Segment Start: SUPPLIED INFORMATION

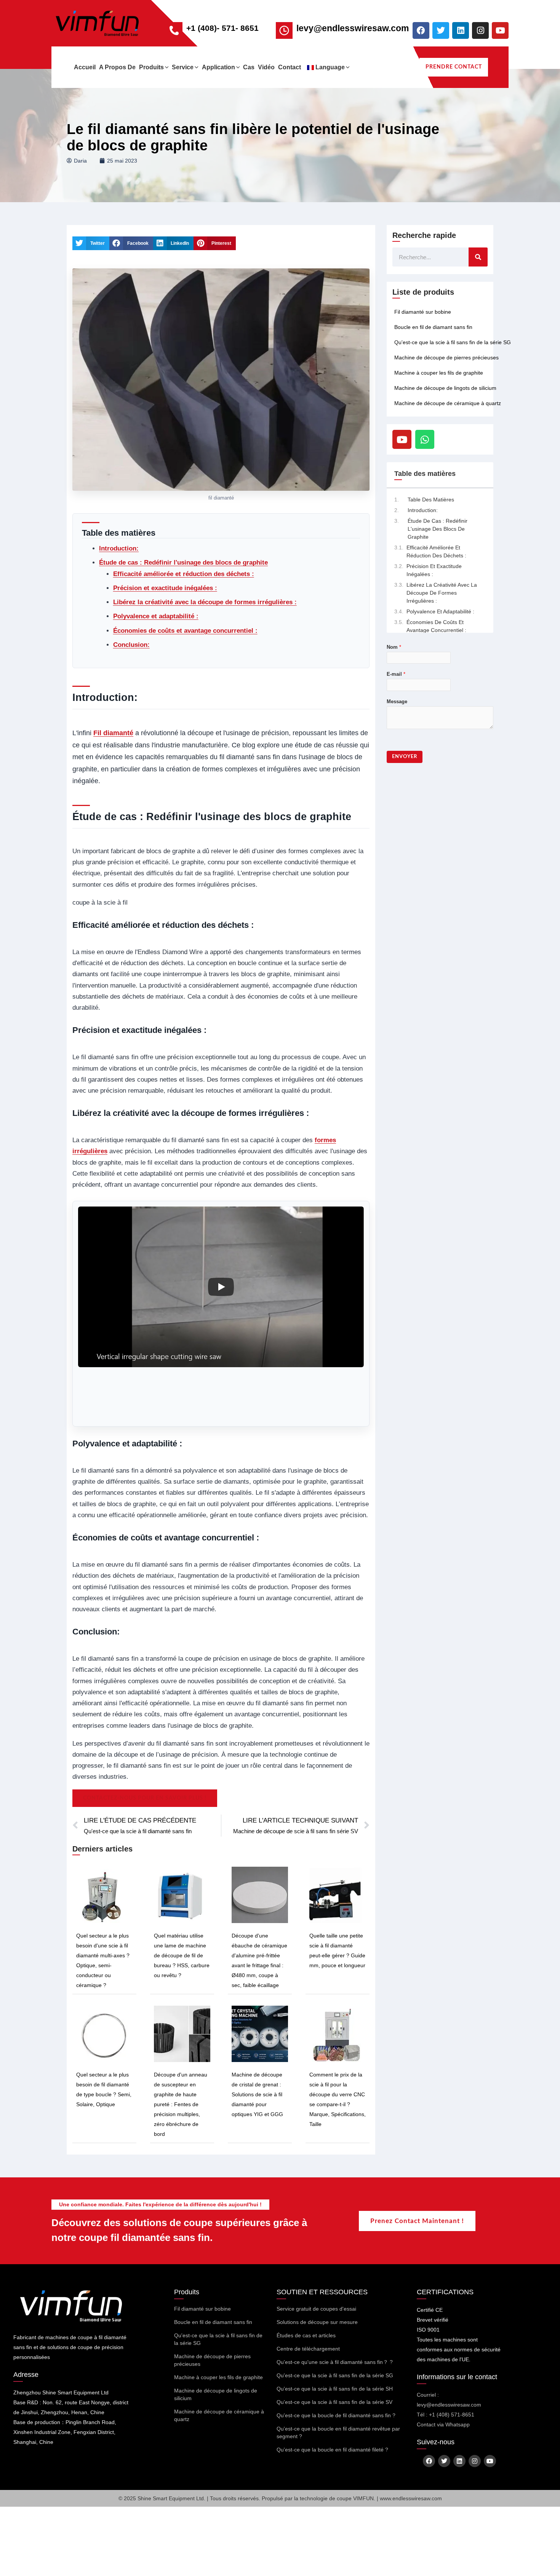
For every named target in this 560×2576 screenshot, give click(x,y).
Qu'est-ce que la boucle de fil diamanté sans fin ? (336, 2415)
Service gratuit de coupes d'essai (316, 2309)
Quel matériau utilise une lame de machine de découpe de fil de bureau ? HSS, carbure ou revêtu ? (182, 1955)
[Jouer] (221, 1287)
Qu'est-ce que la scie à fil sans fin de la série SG (452, 342)
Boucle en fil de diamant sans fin (433, 327)
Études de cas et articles (306, 2335)
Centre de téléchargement (308, 2349)
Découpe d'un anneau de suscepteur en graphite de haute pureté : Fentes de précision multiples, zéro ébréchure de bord (180, 2104)
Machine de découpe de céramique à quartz (447, 403)
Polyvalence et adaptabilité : (155, 616)
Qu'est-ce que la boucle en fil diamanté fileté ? (332, 2450)
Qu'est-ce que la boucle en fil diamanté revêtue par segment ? (338, 2432)
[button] (166, 67)
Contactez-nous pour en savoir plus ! (144, 1798)
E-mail (396, 674)
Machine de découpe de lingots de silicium (445, 388)
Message (397, 701)
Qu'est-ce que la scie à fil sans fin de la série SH (335, 2389)
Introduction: (119, 548)
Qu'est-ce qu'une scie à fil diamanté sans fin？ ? (335, 2362)
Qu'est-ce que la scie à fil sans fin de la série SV (334, 2402)
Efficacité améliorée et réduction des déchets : (183, 574)
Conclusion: (131, 644)
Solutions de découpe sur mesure (317, 2322)
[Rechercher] (478, 257)
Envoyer (404, 756)
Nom (394, 647)
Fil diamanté (113, 733)
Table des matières (431, 499)
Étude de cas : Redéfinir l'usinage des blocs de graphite (183, 562)
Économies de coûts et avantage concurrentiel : (185, 630)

Segment End: SUPPLIED INFORMATION

EXERCISE REQUIREMENTS ::
Word for word, give the entries above again, with no images included.

EXERCISE RESPONSE ::
For every named target in this 560×2576 screenshot, give click(x,y).
Qu'est-ce que la boucle de fil diamanté sans fin ? (336, 2415)
Service gratuit de coupes d'essai (316, 2309)
Quel matériau utilise une lame de machine de découpe de fil de bureau ? HSS, carbure ou revêtu ? (182, 1955)
[Jouer] (221, 1287)
Qu'est-ce que la scie à fil sans fin de la série SG (452, 342)
Boucle en fil de diamant sans fin (433, 327)
Études de cas et articles (306, 2335)
Centre de téléchargement (308, 2349)
Découpe d'un anneau de suscepteur en graphite de haute pureté : Fentes de précision multiples, zéro ébréchure de bord (180, 2104)
Machine de découpe de céramique à quartz (447, 403)
Polyvalence et adaptabilité : (155, 616)
Qu'est-ce que la boucle en fil diamanté fileté ? (332, 2450)
Qu'est-ce que la boucle en fil diamanté revêtue par segment ? (338, 2432)
[button] (166, 67)
Contactez-nous pour en savoir plus ! (144, 1798)
E-mail (396, 674)
Machine de découpe de lingots de silicium (445, 388)
Message (397, 701)
Qu'est-ce que la scie à fil sans fin de la série SH (335, 2389)
Introduction: (119, 548)
Qu'est-ce qu'une scie à fil diamanté sans fin？ ? (335, 2362)
Qu'est-ce que la scie à fil sans fin de la série SV (334, 2402)
Efficacité améliorée et réduction des déchets : (183, 574)
Conclusion: (131, 644)
Solutions de découpe sur mesure (317, 2322)
[Rechercher] (478, 257)
Envoyer (404, 756)
Nom (394, 647)
Fil diamanté (113, 733)
Table des matières (431, 499)
Étude de cas : Redéfinir l'usinage des blocs de graphite (183, 562)
Économies de coûts et avantage concurrentiel : (185, 630)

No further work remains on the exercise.